*** KUTIPAN TEKS
Ikuti Kami Di Medsos

Berita

Syahadat Syiah Berbeda dengan Ahlusunah?

Syahadat Syiah Berbeda dengan Ahlusunah?

Syahadat Syiah Berbeda dengan Ahlusunah?

Bersyahadat berarti mengungkapkan keyakinan secara verbal. Secara etimologis, syahadat berasal dari kata bahasa Arab yaitu syahida (شهد ), yang artinya ia telah menyaksikan.

Asal kata syahida-yasyhadu artinya menyaksikan, penyaksian. Ketika seseorang bersyahadat untuk memeluk Agama Islam dia bersaksi atau menjadi saksi akan terhadap dan adanya Allah.

Seseorang yang bersaksi di sebuah pengadilan tentu dia telah paham terhadap peristiwa yang disidangkan. Orang yang bersaksi dalam pengadilan telah melihat atau menyaksikan kejadian dengan sebenarnya (dengan kata lain dengan mata kepalanya sendiri) sehingga dapat memberikan keterangan atau kesaksian dengan benar.

Bersyahadat secara terminologis dalam teologi, berarti pernyataan kepercayaan dalam keesaan Tuhan (Allah) dan Nabi Muhammad sebagai RasulNya.

Baca juga : Penjelasan tentang Shalat Tiga Waktu

Sebagian orang menganggap muslim Syiah memiliki tiga syahadat. Maka perlu diperjelas bahwa syahadat adalah konfirmasi terhadap sesuatu.

Misalnya, mengonfirmasi bahwa seseorang adalah orang yang jujur dan baik. Maka ia bisa bersyahadat bahwa ia adalah orang jujur dan baik.
******
*** DATA LATIHAN
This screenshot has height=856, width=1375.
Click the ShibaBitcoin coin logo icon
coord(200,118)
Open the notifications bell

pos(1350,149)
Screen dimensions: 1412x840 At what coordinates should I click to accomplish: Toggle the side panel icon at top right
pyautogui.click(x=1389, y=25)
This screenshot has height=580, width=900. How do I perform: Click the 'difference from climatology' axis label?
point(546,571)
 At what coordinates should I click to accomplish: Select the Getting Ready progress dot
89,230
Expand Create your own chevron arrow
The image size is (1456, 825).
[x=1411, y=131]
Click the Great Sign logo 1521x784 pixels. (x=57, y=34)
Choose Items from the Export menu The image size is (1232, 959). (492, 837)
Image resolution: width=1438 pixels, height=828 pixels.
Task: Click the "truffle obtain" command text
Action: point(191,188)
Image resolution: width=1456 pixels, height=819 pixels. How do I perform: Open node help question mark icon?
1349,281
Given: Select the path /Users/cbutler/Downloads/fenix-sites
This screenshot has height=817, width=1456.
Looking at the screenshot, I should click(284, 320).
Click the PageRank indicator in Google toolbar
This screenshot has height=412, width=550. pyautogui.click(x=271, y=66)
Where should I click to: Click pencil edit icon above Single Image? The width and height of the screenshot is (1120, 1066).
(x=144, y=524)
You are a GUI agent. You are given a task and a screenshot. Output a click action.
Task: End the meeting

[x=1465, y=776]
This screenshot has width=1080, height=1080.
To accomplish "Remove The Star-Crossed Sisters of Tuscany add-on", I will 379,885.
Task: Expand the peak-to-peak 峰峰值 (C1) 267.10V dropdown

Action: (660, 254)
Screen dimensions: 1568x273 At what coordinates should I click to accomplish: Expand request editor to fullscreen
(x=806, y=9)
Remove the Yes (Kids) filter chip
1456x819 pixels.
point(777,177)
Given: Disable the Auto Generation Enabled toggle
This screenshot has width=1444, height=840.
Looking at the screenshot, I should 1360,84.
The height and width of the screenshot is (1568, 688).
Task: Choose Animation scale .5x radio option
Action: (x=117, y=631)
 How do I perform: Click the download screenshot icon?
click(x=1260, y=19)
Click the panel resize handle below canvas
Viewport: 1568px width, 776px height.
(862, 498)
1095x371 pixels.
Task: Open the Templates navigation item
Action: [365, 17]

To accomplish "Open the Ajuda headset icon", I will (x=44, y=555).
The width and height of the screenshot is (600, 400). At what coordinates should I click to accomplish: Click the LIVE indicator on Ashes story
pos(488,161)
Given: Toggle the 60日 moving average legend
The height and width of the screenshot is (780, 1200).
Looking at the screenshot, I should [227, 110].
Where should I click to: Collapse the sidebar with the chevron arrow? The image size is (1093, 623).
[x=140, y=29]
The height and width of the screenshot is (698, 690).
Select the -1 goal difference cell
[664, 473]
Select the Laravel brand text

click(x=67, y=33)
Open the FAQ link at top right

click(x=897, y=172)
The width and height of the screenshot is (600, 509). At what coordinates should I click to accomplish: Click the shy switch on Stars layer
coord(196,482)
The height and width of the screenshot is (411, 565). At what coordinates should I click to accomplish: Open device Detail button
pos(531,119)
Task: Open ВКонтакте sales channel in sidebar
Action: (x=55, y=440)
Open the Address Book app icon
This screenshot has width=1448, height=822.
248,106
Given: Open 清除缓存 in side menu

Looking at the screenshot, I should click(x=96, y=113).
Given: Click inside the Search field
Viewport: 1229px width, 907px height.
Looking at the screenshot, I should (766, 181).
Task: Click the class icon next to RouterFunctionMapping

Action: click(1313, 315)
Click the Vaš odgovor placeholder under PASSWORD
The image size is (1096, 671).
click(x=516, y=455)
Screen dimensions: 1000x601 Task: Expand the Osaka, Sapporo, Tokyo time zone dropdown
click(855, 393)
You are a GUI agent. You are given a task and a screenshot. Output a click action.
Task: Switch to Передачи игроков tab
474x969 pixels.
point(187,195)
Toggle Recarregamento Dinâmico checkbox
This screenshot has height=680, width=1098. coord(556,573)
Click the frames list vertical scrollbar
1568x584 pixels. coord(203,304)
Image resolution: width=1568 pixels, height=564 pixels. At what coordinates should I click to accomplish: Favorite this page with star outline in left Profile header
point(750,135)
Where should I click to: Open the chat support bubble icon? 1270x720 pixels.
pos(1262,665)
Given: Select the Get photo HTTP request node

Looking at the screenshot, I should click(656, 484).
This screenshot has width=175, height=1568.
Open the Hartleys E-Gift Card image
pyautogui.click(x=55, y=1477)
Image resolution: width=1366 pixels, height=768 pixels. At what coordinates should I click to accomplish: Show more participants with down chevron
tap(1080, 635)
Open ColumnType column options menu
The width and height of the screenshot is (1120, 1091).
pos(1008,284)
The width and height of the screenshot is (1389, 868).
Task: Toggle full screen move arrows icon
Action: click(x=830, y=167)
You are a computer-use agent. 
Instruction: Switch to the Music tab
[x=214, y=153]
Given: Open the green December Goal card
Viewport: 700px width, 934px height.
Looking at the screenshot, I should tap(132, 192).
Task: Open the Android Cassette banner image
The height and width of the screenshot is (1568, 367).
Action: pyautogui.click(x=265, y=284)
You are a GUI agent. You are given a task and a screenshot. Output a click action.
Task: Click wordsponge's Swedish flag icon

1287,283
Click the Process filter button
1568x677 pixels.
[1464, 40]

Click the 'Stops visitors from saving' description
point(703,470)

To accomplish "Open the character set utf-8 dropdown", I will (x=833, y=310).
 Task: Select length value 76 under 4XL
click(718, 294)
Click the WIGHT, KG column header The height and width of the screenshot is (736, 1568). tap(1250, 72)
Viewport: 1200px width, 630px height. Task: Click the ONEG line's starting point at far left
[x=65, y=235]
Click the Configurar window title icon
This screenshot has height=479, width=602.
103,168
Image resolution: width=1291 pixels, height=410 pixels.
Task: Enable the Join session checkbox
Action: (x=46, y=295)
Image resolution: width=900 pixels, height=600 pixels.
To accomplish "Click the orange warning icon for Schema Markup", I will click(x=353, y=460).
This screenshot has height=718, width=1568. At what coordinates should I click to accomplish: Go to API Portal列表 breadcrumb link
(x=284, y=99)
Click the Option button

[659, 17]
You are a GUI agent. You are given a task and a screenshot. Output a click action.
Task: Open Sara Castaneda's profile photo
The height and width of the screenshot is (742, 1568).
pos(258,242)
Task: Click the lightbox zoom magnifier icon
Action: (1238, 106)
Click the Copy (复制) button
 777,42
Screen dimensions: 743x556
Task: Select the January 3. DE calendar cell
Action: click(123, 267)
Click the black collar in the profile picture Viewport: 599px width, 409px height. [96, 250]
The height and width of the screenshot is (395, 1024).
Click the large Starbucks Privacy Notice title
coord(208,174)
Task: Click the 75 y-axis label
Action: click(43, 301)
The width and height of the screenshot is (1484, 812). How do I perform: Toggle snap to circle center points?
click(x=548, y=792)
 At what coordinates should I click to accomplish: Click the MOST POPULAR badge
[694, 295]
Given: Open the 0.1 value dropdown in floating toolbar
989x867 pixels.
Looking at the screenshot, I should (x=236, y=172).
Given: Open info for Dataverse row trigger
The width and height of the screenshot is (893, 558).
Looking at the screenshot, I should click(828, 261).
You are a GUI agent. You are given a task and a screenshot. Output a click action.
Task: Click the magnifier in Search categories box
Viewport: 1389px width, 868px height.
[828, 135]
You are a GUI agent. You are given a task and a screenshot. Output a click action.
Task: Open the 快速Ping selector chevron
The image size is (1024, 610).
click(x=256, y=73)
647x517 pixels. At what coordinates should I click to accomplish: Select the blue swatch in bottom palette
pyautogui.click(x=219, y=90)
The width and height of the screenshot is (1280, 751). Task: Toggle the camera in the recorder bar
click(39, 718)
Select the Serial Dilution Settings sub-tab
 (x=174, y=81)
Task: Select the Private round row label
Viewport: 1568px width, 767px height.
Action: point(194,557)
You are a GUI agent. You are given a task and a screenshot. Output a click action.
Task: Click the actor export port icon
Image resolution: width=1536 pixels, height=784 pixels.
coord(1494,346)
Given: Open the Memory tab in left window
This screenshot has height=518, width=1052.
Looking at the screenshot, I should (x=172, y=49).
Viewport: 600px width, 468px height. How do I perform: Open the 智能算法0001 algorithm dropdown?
******
TUGAS TERTULIS
1. Tuliskan kembali seluruh teks tentang syahadat tanpa mengubah apa pun.
2. Sebutkan jumlah baris dalam entri yang memuat kata "Remove". Jawab dengan angka saja.
Teks tentang syahadat dan entri di atas adalah dua bahan yang terpisah.

JAWABAN PER TUGAS
1.
Ikuti Kami Di Medsos

Berita

Syahadat Syiah Berbeda dengan Ahlusunah?

Syahadat Syiah Berbeda dengan Ahlusunah?

Syahadat Syiah Berbeda dengan Ahlusunah?

Bersyahadat berarti mengungkapkan keyakinan secara verbal. Secara etimologis, syahadat berasal dari kata bahasa Arab yaitu syahida (شهد ), yang artinya ia telah menyaksikan.

Asal kata syahida-yasyhadu artinya menyaksikan, penyaksian. Ketika seseorang bersyahadat untuk memeluk Agama Islam dia bersaksi atau menjadi saksi akan terhadap dan adanya Allah.

Seseorang yang bersaksi di sebuah pengadilan tentu dia telah paham terhadap peristiwa yang disidangkan. Orang yang bersaksi dalam pengadilan telah melihat atau menyaksikan kejadian dengan sebenarnya (dengan kata lain dengan mata kepalanya sendiri) sehingga dapat memberikan keterangan atau kesaksian dengan benar.

Bersyahadat secara terminologis dalam teologi, berarti pernyataan kepercayaan dalam keesaan Tuhan (Allah) dan Nabi Muhammad sebagai RasulNya.

Baca juga : Penjelasan tentang Shalat Tiga Waktu

Sebagian orang menganggap muslim Syiah memiliki tiga syahadat. Maka perlu diperjelas bahwa syahadat adalah konfirmasi terhadap sesuatu.

Misalnya, mengonfirmasi bahwa seseorang adalah orang yang jujur dan baik. Maka ia bisa bersyahadat bahwa ia adalah orang jujur dan baik.

2. 2